Radar Roundup: Data Mining and Visualization

  • Visual Complexity: a proof sheet and index for the visualization projects on the web. cf InfoVis.
  • TextRank Paper (PDF): “In this paper, we introduce TextRank–a graph-based ranking model for text processing, and show how this model can be successfully used in natural language applications.” Some detective work suggests it might be (at least part of) the algorithm Google uses for book search results, raising the ghastly idea of print books being SEOed.
  • SNA, a social network tools package for the R project. “A range of tools for social network analysis, including node and graph-level indices, structural distance and covariance methods, structural equivalence detection, p* modeling, random graph generation, and 2D/3D network visualization.”
  • Catching a Poker Cheat with Data Mining (Simple Complexity): how did the stats-savvy top players on a gambling website figure out that they were losing to cheats rather than just better players? They gathered and graphed the stats, and the bad guy stood out like the proverbial sore thumb. That’s a link to a summary of the story, the full details are also online.

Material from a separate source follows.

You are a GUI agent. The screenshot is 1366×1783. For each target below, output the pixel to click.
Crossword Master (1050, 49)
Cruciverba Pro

  • The Meaning of Confidence (hunch.net): the word “confidence” is used several ways in machine learning papers. This short post teases out the difference senses.
  • Data Park Search Engine: full text indexer for web sites. Love the feature list! Multiple languages, IDNA, accent-insensitive search, and more. Disclaimer: only just found it, haven’t used it. It might delete all your cat captions and send your money to the moon for all I know.